Document section:
— Start —

Beef demand is suffering as a result. Overall demand declined about two per cent in 2008 from 2007. But the decline accelerated in the fourth quarter from the third and continued to slide in the first quarter. A key factor is the amount of total meat and poultry that will be consumed. USDA’s latest forecast is for beef disappearance to be up 28 million pounds in 2009 from 2008. Pork disappearance will be up 519 million pounds while broiler and turkey disappearance will be down 118 million pounds. So beef will face even more competition from pork.
Beef processors thus face a market environment that is more challenging than forecast only three months ago. They will somehow have to sell their products at a price that attracts consumption yet allows them to maker a profit. 2008 was surprisingly profitable. Margins the first two months of 2009 were positive but then turned negative. Conditions will remain challenging throughout 2009 so margin management and cost reductions will be more vital than ever.
Packers have also seen considerable erosion in byproduct values. These were 45 per cent lower the second week of March than for the same week last year. Most of the decline has come in hide values. A steer butt branded hide that week sold for $29 versus a high of $64 in the summer of 2008, reflecting a global glut in hides and weak leather demand. The value averaged only $5.88 per cwt. the first week of March, which meant $61 per head less than a year earlier. By-product values are how packers cover their variable costs. That’s why beef margins went red in early February when boxed beef prices fell, even though packers bought cattle cheaper.

— End —

Material provided:
— Start —

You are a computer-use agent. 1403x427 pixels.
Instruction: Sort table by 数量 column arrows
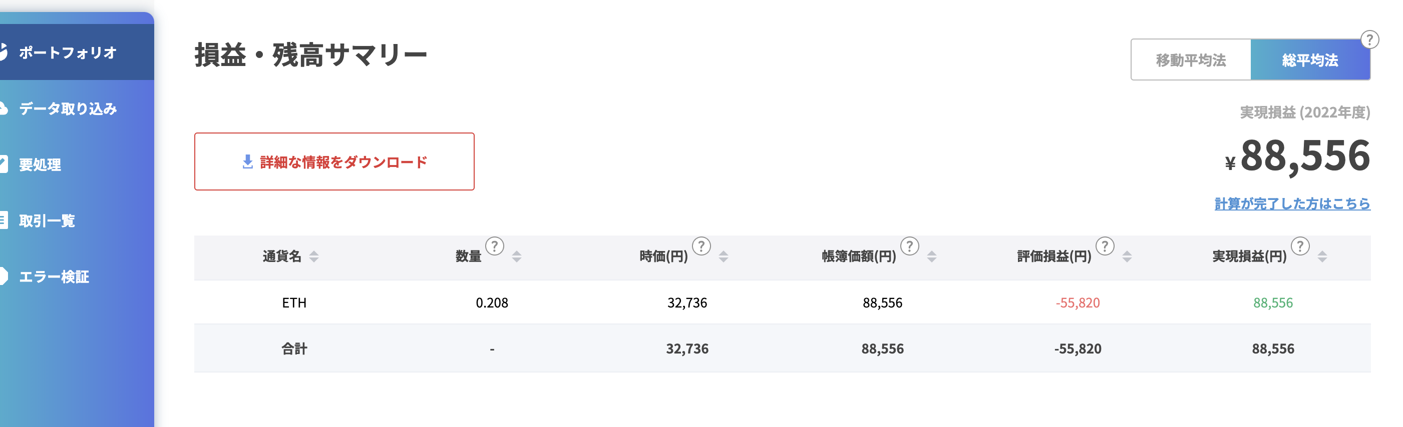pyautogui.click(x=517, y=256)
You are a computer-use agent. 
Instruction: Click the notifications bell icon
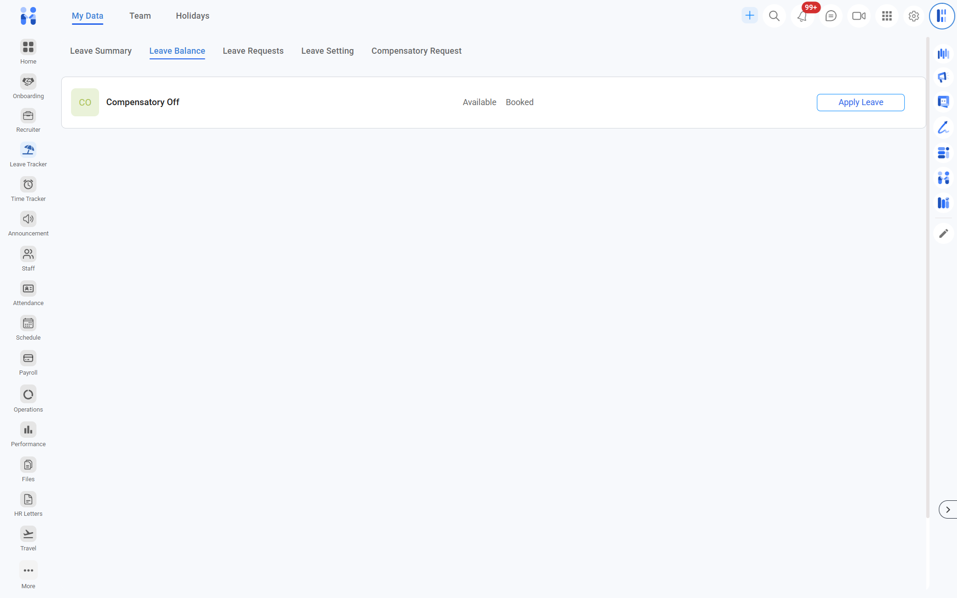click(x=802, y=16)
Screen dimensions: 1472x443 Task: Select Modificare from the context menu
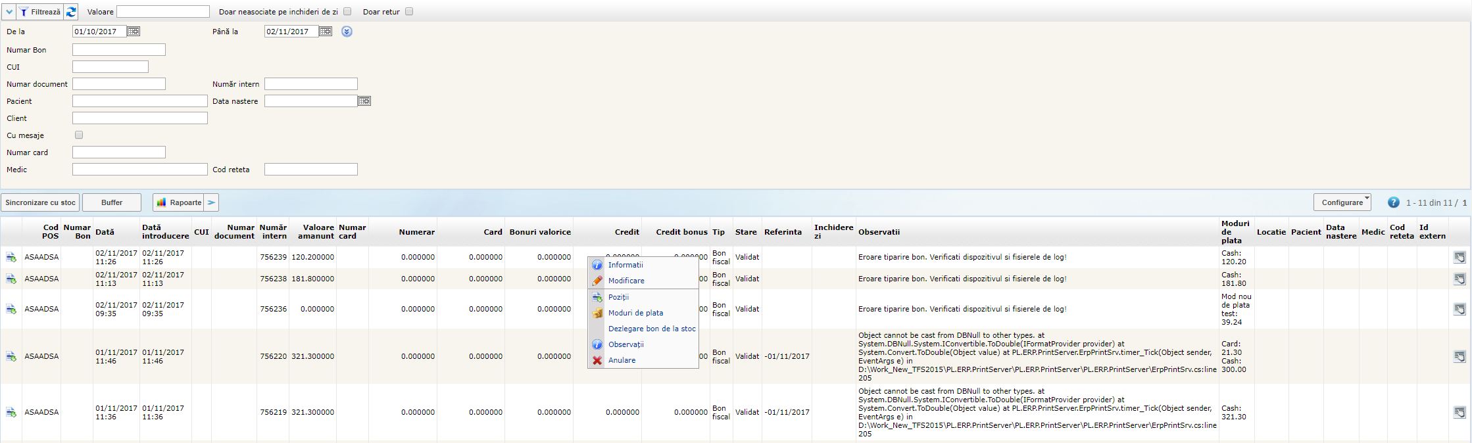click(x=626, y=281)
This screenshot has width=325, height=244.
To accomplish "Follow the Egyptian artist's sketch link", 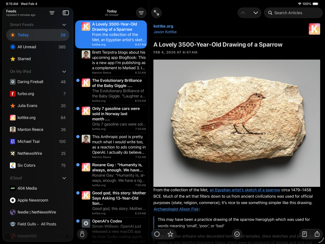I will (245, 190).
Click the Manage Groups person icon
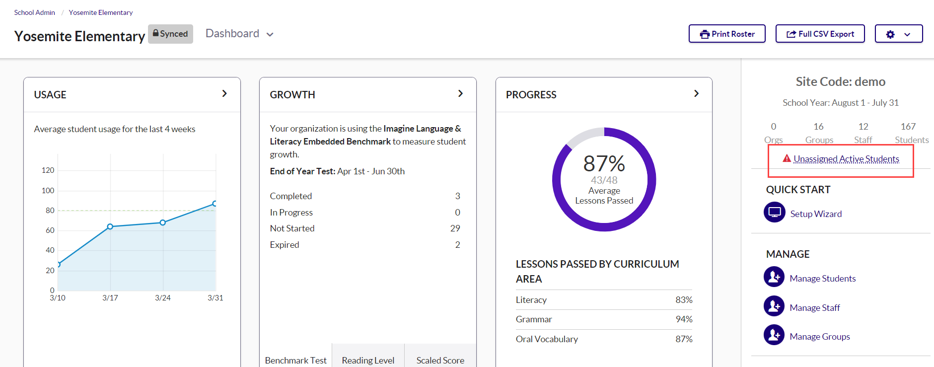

— End —
— Start —

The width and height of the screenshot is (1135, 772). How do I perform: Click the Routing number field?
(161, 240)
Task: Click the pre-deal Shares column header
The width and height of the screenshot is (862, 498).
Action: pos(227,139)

— End —
— Start —

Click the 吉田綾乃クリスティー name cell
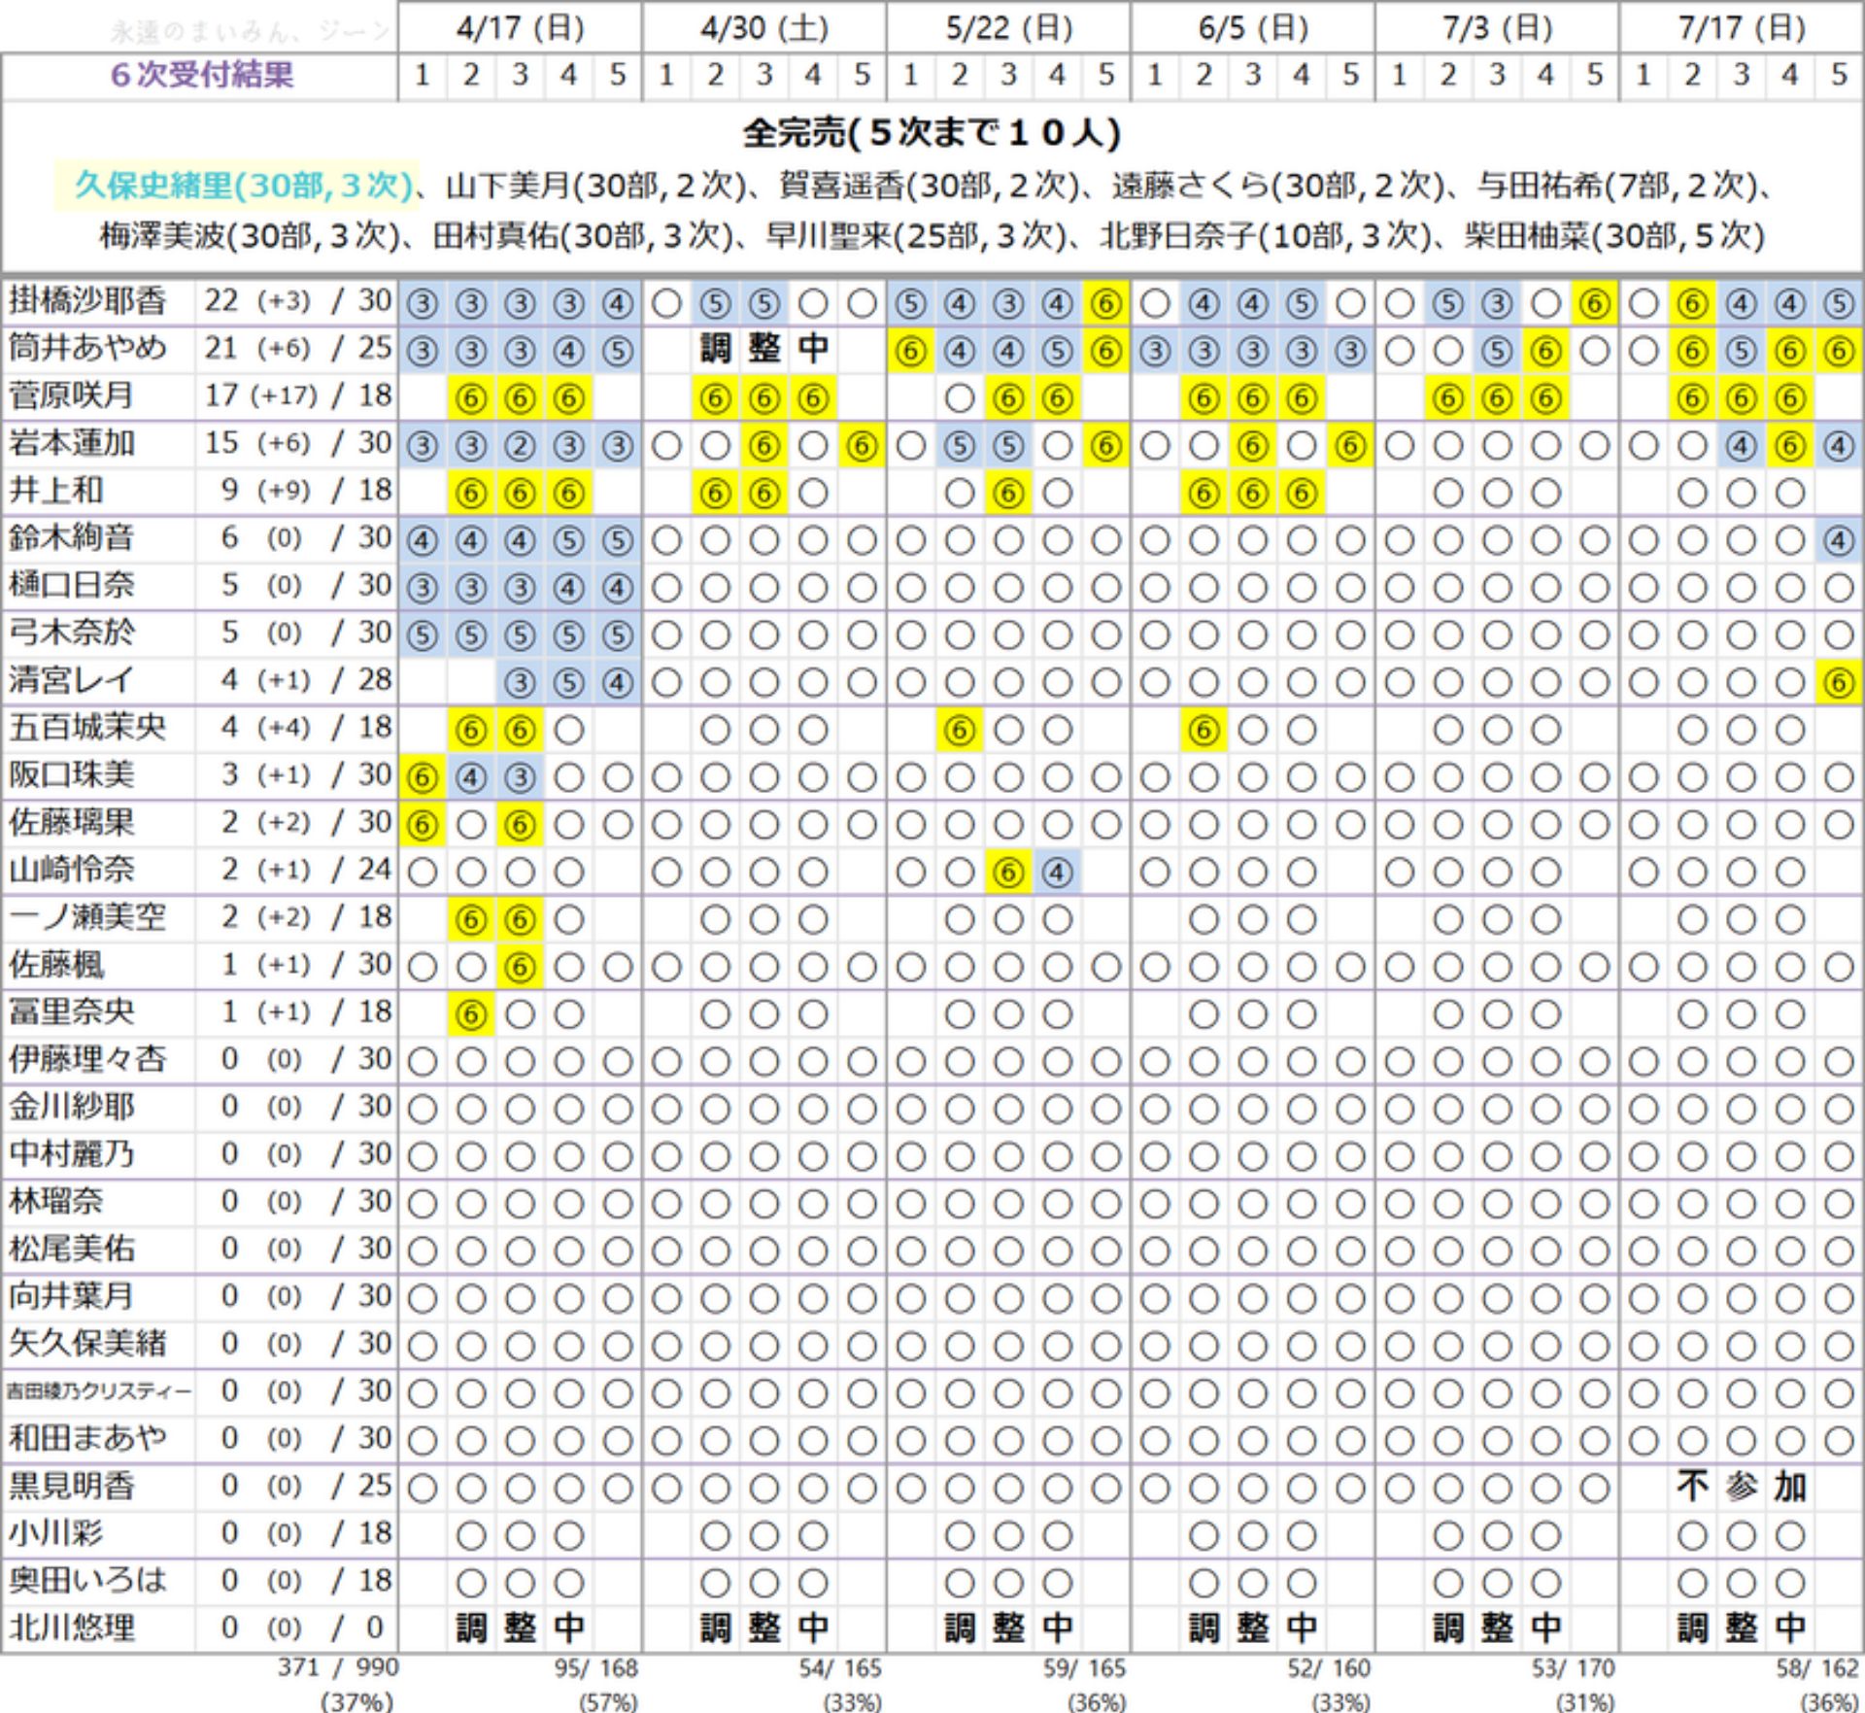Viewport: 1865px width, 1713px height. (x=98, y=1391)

— End —

Written exercise: Please pick up the passage on beef demand and packer margins after its last sentence and carry it forward.

Result of this exercise:
Meanwhile, the industry fears it has a “loose cannon” in its new agriculture secretary, at least regarding mandatory country-of-origin labelling (MCOOL). Tom Vilsack stunned the industry in February when he told them he wanted them to voluntarily agree to follow stricter guidelines on MCOOL. These include: a label to include where an animal was born raised and slaughtered; labelling of processed foods, including cured, smoked, broiled, grilled and steamed; a narrowing of the time that ground beef makers can hold inventories for labelling purposes from 60 to 10 days. The first request in particular galvanized Canadian groups into action, and led to some firm words from the U. S. Trade Representative’s Office to USDA regarding possible trade retaliation. Companies so far have ignored his request.
Vilsack wasn’t done. While addressing the annual convention on March 9 of the National Farmers Union (a strong MCOOL supporter), he reportedly suggested MCOOL is an important part of a U. S. food safety program. That’s despite the fact that USDA in its final rule on MCOOL specifically states that the labeling program is not a food safety program. One can only wonder if Vilsack’s woeful ignorance of MCOOL will cause any lasting damage with one of the U. S.’s most important trading partners.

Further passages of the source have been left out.